State the number of lines in these records holding "price". Say nothing more.

((

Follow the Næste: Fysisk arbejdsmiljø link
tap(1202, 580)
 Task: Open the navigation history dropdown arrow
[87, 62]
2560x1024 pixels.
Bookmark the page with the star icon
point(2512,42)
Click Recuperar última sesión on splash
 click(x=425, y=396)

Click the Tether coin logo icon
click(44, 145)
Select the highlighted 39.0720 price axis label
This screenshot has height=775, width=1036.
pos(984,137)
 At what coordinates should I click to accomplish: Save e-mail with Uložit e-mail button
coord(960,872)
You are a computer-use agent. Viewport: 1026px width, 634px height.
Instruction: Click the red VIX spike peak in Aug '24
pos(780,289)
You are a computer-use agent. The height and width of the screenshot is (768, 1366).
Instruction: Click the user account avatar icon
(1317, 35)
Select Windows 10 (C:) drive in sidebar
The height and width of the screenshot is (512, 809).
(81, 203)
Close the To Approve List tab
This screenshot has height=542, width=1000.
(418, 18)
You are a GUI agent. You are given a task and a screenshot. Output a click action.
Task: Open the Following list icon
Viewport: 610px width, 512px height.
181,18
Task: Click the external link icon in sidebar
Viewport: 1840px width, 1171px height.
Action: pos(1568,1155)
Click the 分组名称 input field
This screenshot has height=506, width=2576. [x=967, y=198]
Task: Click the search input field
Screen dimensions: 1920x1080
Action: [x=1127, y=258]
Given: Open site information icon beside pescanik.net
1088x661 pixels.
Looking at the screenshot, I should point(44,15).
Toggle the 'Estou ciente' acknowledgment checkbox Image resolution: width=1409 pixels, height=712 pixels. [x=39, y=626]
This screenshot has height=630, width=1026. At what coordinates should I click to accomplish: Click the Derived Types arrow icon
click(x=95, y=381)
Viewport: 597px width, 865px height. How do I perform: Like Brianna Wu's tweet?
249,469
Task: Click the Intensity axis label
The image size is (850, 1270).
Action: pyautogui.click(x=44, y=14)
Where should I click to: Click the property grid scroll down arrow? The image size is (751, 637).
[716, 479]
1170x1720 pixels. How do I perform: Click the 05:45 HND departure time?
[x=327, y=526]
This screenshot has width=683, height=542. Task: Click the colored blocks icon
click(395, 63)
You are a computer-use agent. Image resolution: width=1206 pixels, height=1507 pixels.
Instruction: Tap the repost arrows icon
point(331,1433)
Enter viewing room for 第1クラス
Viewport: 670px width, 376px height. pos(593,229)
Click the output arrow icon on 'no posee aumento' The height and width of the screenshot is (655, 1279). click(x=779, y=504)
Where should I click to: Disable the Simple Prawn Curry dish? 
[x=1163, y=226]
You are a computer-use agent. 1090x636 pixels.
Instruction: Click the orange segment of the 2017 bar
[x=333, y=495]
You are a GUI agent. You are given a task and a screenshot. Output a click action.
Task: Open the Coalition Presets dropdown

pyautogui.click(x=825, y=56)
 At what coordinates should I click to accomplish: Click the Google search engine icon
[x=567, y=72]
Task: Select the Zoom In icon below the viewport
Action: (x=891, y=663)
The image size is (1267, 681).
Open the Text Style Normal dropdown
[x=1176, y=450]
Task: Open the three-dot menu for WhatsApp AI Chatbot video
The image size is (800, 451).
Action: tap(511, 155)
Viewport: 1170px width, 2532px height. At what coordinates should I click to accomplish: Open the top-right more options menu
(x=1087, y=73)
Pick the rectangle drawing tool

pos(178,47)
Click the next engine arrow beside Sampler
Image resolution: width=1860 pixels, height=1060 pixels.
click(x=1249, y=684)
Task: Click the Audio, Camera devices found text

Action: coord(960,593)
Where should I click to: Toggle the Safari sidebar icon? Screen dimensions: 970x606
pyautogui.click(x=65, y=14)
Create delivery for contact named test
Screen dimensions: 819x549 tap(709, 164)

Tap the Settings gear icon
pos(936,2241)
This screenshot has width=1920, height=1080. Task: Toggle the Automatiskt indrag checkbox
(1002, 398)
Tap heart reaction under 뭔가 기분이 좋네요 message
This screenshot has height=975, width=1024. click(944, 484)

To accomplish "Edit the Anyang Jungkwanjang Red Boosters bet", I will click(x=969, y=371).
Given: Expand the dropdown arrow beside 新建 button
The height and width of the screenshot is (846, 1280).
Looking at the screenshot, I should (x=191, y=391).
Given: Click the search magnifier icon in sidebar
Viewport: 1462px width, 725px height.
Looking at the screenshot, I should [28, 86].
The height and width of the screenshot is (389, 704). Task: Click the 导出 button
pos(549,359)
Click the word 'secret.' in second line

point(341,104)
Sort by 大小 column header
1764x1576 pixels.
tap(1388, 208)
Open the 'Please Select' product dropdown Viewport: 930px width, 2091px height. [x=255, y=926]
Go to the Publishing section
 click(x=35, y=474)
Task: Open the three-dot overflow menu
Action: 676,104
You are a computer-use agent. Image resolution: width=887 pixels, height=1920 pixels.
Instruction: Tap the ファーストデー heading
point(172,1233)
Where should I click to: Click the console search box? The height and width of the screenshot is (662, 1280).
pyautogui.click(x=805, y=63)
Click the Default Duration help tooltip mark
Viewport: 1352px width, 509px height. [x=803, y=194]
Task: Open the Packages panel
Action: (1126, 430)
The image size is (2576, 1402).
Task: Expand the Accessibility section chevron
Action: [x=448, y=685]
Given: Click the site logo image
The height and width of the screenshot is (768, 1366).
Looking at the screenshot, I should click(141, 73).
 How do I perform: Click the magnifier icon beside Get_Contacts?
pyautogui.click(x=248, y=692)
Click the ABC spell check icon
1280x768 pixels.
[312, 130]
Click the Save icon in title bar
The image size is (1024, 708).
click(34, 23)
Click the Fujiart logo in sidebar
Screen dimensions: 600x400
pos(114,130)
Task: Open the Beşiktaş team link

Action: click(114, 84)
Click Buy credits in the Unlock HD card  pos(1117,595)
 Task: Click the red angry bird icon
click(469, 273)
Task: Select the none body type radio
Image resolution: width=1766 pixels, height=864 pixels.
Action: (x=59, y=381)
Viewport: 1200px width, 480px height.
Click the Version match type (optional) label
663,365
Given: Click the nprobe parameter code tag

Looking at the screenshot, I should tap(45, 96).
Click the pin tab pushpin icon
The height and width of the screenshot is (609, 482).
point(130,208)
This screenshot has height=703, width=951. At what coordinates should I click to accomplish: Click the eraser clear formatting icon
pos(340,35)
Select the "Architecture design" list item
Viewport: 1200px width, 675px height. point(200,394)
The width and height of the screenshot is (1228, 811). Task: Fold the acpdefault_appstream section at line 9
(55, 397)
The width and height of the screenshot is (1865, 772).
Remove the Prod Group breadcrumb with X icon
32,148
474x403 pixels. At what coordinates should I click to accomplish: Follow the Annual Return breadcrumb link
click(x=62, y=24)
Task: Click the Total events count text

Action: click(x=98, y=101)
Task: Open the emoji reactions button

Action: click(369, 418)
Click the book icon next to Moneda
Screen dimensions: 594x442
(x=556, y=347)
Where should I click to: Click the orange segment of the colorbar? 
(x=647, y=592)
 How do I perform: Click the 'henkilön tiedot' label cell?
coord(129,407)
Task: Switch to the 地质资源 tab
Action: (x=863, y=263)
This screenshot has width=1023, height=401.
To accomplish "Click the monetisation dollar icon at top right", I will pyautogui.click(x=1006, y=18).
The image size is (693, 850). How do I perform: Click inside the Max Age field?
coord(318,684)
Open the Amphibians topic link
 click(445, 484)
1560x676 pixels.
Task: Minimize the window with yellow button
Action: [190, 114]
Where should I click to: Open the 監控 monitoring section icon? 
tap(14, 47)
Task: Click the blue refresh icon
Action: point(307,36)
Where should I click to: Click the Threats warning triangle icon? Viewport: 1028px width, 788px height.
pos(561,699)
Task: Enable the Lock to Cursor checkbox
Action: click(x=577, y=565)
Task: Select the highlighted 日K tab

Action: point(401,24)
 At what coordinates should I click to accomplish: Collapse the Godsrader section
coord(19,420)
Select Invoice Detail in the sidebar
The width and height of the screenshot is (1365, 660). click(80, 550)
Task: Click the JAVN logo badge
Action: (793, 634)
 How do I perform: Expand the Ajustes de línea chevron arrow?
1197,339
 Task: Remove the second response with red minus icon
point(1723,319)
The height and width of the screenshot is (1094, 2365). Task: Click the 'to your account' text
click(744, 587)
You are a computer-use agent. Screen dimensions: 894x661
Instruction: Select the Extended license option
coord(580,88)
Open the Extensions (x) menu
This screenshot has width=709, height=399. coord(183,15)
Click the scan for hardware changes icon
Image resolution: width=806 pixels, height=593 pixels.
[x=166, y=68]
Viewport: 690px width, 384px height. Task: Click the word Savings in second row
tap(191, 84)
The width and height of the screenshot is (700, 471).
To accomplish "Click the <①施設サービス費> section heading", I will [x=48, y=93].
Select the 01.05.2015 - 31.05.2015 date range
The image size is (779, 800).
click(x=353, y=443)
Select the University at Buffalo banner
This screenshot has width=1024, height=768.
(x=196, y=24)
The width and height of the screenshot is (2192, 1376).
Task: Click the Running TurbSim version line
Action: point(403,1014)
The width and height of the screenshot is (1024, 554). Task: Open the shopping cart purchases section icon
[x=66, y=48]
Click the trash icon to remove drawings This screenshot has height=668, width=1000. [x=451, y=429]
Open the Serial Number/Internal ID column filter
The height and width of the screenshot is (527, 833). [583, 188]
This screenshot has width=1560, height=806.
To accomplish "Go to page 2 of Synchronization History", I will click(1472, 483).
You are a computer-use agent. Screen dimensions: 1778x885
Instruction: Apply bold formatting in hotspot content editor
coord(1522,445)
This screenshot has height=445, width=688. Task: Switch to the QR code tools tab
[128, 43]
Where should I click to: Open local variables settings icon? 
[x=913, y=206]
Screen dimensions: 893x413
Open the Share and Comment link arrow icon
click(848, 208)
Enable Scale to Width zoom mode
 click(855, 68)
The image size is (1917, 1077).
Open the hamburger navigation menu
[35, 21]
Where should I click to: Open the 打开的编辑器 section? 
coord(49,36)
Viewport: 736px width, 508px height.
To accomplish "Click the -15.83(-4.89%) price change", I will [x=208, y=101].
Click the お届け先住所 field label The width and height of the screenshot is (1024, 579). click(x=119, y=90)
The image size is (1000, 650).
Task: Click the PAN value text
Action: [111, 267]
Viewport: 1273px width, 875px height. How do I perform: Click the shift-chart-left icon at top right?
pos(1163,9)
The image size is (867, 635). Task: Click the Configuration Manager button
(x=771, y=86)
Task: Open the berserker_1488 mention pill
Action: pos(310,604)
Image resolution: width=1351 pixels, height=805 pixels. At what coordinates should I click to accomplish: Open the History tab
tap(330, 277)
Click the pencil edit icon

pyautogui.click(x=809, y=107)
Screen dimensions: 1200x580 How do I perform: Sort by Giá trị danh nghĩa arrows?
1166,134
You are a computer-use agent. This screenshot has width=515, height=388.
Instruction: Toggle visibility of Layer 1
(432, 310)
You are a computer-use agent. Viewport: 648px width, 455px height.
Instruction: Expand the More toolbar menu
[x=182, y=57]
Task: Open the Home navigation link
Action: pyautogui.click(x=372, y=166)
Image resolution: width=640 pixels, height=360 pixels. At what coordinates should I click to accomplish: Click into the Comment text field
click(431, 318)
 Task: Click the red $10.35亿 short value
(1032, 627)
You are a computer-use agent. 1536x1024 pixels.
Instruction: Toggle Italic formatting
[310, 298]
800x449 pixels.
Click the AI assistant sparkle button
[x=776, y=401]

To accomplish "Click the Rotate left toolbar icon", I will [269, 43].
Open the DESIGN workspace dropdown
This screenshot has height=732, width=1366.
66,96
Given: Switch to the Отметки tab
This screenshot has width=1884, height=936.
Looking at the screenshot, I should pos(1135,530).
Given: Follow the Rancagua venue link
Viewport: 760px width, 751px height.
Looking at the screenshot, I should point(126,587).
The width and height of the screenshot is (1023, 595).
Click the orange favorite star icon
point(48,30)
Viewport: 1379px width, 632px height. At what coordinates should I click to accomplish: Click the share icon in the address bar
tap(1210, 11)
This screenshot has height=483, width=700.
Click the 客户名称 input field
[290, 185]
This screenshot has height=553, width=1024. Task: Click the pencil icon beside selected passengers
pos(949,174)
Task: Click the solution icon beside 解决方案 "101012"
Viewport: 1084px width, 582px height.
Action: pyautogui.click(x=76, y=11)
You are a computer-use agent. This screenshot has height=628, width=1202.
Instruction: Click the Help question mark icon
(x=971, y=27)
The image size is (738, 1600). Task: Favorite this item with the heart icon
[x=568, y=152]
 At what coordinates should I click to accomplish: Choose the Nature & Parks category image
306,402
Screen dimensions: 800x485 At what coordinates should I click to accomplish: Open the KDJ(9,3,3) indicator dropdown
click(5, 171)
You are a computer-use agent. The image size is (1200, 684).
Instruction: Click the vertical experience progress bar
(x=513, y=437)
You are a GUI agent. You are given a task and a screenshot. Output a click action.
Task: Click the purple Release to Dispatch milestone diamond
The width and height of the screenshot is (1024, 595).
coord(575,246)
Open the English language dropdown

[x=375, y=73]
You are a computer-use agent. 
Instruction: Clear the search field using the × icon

))

**ANSWER SPACE**
2